I believe that our personal experience must determine how we respond to what people say to us. If we have grown up in an environment where people say things and don't follow them up (like I have), I think we are more sensitive to it. Our own sense of worth also plays a part (re: Armin and Cheryl's comments about not taking anything personally, something great to strive towards). I have a big issue with this too - phrases like 'I really miss you', 'I love you lots' seem so easy for people to say, but I don't know what they really mean. I have had people recently say to me phrases similar to 'I really miss you, we must hook up soon', 'I'll call you soon, I miss you', 'We love you lots'... people that actually have not known me that long, have not spent enough time getting to know me that well, mainly fellow Baha'is. Part of me thinks - perhaps someone with a more secure upbringing is used to saying these things, they have a better sense of trust, that people do what they say....? But recently I have been thinking - why do they NEED to say these things to me in the first place?
I have friends who I have had for 10, 15 years or more.
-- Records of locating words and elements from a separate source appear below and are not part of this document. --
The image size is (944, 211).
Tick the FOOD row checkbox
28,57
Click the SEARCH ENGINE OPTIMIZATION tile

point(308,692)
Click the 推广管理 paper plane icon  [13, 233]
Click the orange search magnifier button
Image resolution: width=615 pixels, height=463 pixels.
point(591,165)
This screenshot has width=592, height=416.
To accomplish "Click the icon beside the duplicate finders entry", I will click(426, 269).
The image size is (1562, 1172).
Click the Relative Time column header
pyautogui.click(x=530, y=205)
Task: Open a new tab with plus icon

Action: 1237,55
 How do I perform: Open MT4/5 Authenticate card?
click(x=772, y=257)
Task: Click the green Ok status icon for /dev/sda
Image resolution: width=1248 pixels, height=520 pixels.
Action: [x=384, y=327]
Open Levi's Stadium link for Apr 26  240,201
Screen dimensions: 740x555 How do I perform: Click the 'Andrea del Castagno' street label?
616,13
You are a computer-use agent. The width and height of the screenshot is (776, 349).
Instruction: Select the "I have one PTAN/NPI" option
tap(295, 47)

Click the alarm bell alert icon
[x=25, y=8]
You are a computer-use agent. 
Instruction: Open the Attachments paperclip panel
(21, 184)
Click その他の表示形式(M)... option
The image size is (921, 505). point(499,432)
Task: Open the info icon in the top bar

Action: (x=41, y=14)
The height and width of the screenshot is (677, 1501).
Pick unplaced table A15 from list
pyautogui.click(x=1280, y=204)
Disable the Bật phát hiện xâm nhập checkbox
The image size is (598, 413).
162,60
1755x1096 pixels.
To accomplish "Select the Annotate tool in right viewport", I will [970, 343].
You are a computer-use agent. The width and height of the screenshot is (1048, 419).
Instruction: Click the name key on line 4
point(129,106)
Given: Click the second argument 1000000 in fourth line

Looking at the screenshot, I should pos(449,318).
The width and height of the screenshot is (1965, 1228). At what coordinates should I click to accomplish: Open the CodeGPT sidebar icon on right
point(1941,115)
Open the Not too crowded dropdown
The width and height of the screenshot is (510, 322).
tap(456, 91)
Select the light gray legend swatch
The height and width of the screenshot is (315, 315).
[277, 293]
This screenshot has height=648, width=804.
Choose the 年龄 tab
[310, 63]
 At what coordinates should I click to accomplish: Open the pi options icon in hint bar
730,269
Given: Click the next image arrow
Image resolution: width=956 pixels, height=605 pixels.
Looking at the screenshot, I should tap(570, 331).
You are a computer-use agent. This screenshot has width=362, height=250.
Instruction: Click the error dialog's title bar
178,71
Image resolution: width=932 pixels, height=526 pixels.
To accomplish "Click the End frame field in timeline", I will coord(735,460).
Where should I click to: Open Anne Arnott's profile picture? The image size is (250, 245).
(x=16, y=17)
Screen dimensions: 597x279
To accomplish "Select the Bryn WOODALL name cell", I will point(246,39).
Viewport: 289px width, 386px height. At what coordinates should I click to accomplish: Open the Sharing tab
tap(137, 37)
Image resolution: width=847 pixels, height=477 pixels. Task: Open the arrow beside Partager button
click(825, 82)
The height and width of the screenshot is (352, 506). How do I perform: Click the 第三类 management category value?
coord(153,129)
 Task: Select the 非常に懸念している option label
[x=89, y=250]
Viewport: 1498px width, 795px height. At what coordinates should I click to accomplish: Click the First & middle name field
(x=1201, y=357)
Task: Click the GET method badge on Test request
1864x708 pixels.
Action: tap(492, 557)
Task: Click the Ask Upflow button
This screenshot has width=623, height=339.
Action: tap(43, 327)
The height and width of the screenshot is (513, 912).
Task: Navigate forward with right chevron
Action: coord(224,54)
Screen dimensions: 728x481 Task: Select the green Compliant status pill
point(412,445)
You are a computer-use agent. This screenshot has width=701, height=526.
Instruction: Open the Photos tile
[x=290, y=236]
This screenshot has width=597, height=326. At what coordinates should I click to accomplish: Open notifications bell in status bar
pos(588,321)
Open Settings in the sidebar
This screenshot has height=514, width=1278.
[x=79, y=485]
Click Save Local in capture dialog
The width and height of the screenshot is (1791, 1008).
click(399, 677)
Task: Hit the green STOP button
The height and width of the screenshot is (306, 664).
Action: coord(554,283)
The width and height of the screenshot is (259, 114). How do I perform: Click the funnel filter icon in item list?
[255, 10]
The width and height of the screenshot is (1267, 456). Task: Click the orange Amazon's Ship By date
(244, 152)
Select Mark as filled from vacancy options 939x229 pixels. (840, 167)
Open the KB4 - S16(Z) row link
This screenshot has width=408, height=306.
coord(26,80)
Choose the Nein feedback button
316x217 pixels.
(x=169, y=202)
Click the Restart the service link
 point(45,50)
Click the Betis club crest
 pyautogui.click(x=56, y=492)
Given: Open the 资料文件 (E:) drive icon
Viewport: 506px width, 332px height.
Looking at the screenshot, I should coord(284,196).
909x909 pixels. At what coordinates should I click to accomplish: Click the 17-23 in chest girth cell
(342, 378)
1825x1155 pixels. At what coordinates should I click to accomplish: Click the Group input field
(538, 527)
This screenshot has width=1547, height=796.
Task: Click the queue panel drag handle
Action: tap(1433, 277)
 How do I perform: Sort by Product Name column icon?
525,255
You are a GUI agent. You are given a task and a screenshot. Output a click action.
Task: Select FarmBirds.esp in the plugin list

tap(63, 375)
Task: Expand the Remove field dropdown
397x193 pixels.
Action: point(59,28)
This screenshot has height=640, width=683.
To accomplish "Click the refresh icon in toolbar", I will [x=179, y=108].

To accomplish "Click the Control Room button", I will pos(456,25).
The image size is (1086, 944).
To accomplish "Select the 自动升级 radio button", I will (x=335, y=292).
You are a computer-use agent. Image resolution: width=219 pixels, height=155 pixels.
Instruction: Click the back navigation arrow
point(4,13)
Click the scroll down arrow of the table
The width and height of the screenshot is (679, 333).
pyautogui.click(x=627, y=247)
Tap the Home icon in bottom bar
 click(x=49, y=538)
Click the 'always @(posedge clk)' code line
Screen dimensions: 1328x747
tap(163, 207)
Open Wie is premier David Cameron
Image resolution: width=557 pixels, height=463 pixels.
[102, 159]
I know I'll be friends with them for life. Sometimes we don't speak for 6 months. We are all busy. That's fine. But when we do speak, I know the bond is there, I know the friendship is secure. The previous experience and trust has accumulated. Yet these friends don't feel the need to constantly say that they miss me or love me. Why do people that don't even know me that well or that long feel the need to say this, and then not back it up with anything substantial? I don't understand. For me, I can't help but feel it is not sincere and authentic, and for me, sincerity and authenticity are paramount in a close relationship.
It is causing me a really big problem at the moment, and me only way of dealing with it is to start to avoid those people who's deeds are not in line with their words. And that saddens me.